■ Records for processing:
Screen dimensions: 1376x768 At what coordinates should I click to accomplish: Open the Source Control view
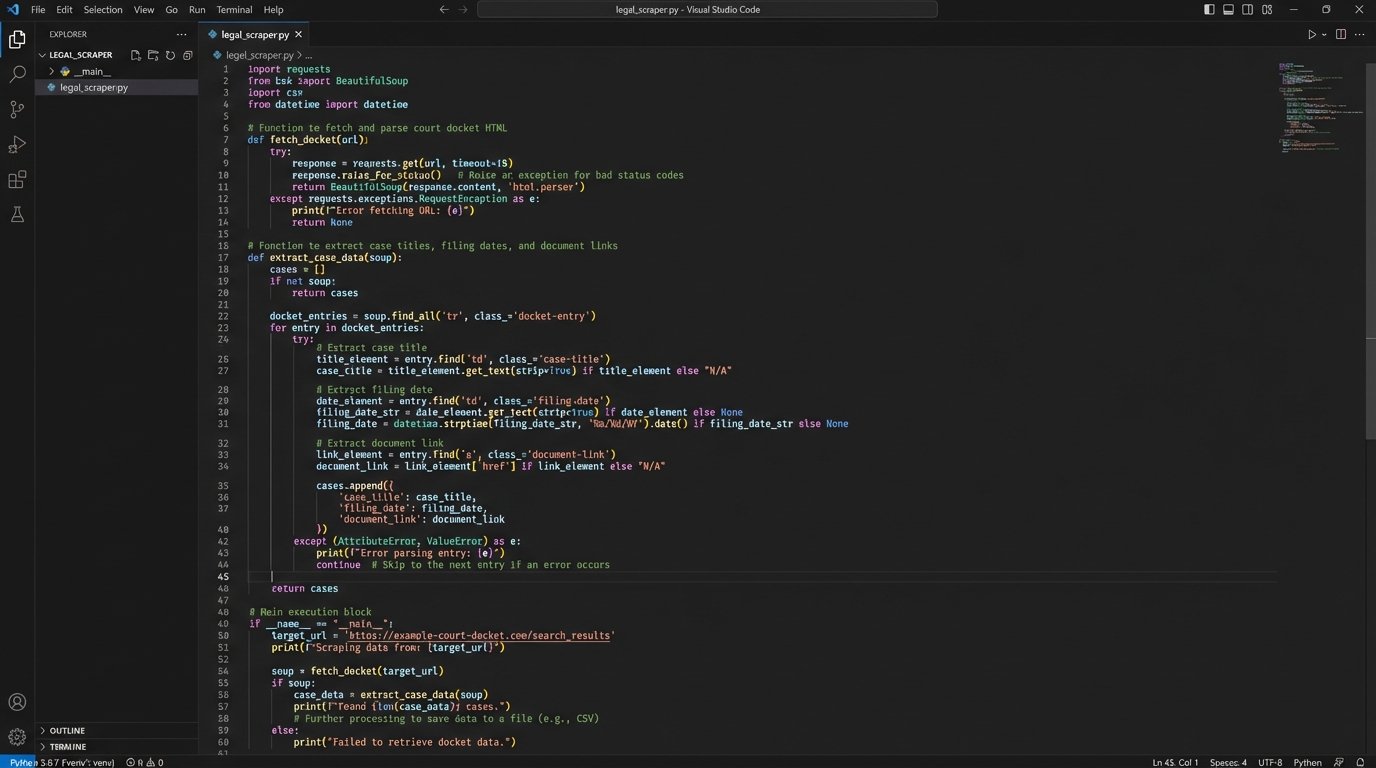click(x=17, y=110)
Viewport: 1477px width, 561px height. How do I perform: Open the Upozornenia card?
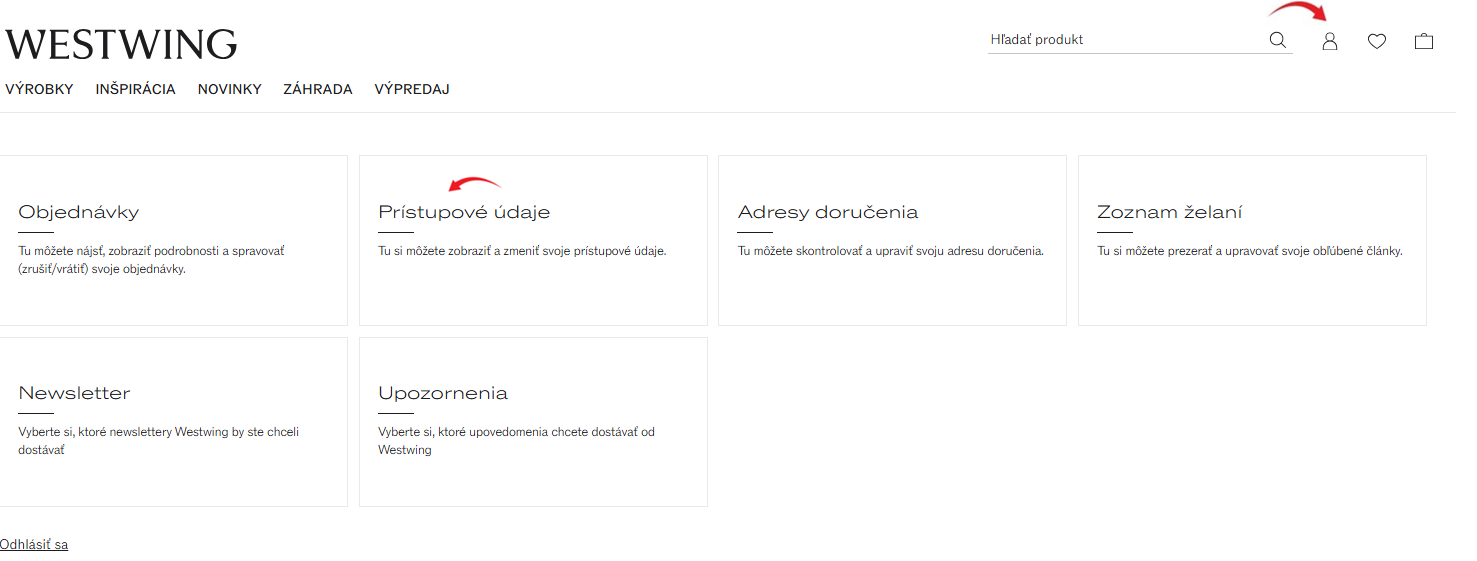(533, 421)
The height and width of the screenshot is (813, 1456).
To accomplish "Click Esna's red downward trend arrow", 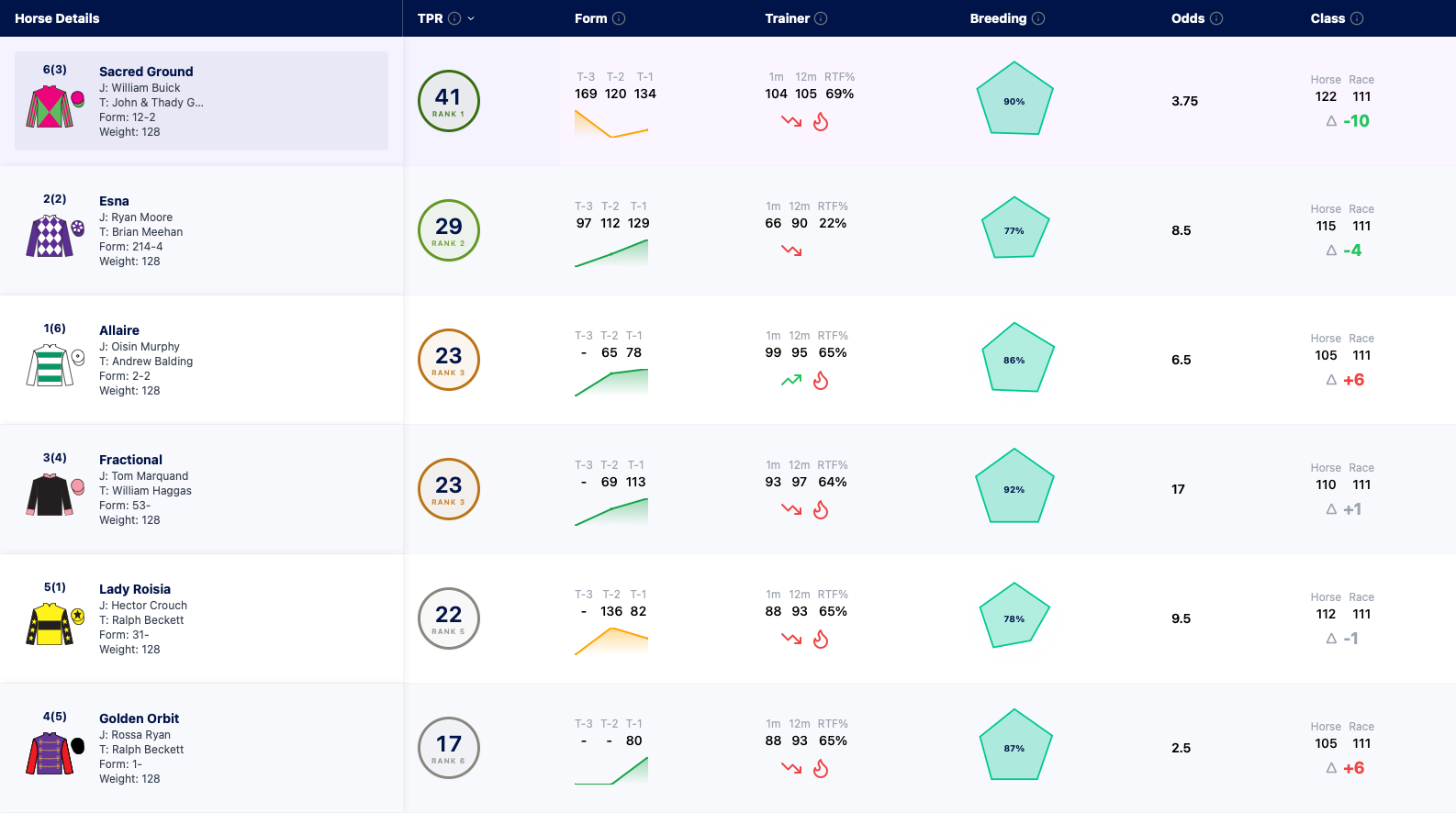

--

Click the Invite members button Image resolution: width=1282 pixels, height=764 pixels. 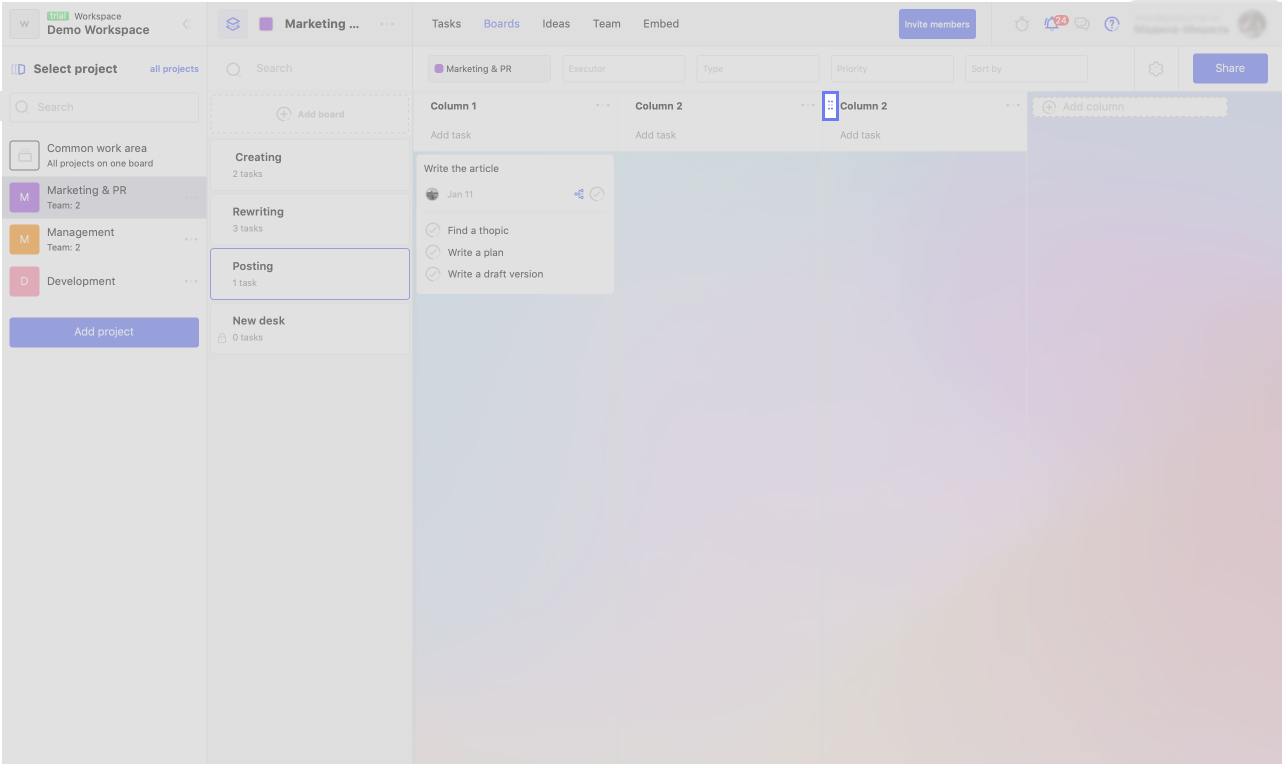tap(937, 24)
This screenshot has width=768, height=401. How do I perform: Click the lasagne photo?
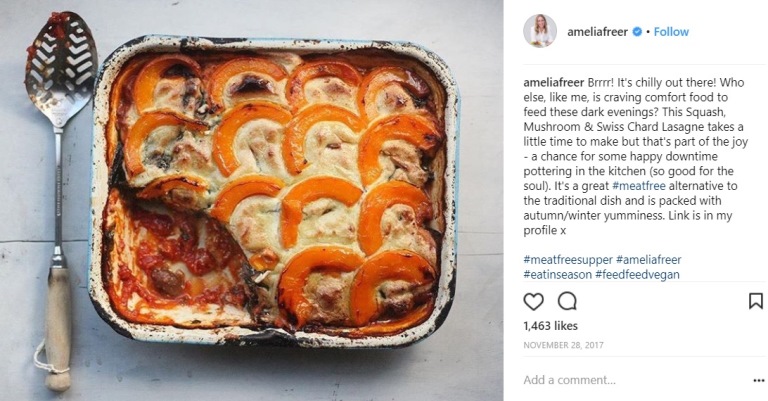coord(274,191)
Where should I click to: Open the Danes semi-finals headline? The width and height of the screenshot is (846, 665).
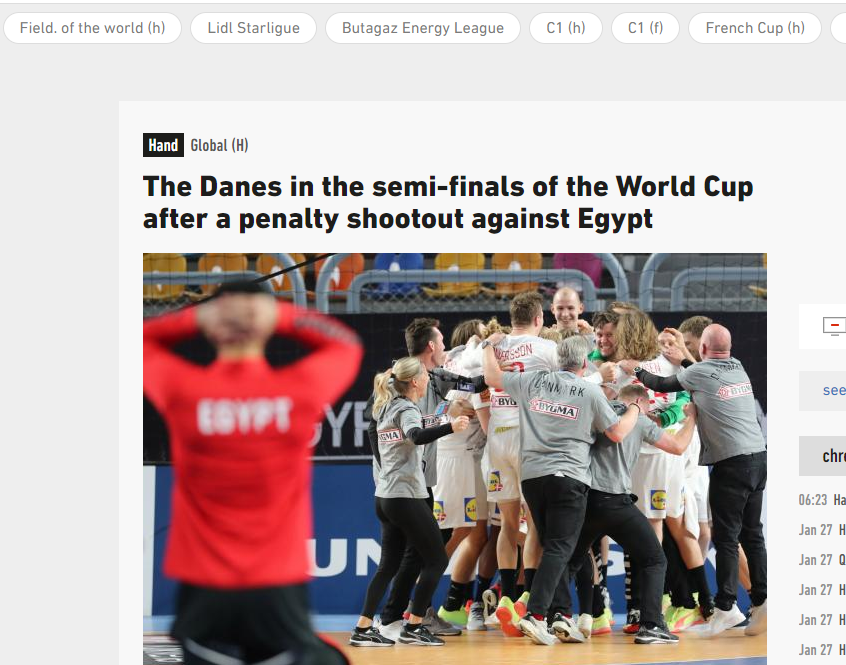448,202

* * *

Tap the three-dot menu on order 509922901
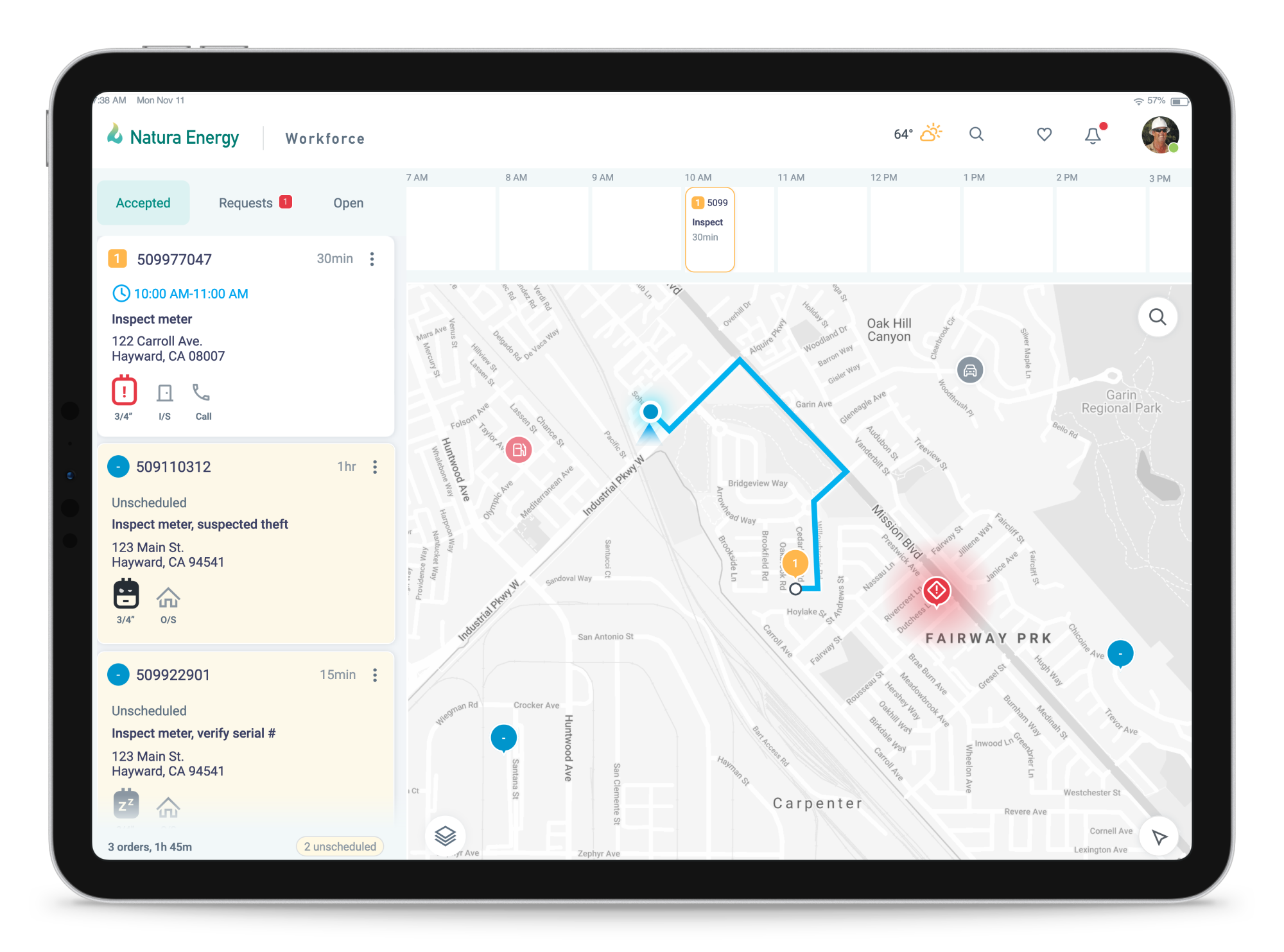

■ What you have to do: Reproduce the data above exactly, but only the lines from the one showing "Screen dimensions: 1376x768" through the one showing "Esna's red downward", with both ends kept and the pictures left out.

■ Answer space:
Screen dimensions: 1376x768 At what coordinates should I click to accomplish: Open the Source Control view
click(x=17, y=110)
Viewport: 1477px width, 561px height. How do I perform: Open the Upozornenia card?
(533, 421)
The height and width of the screenshot is (813, 1456).
To accomplish "Click Esna's red downward trend arrow", 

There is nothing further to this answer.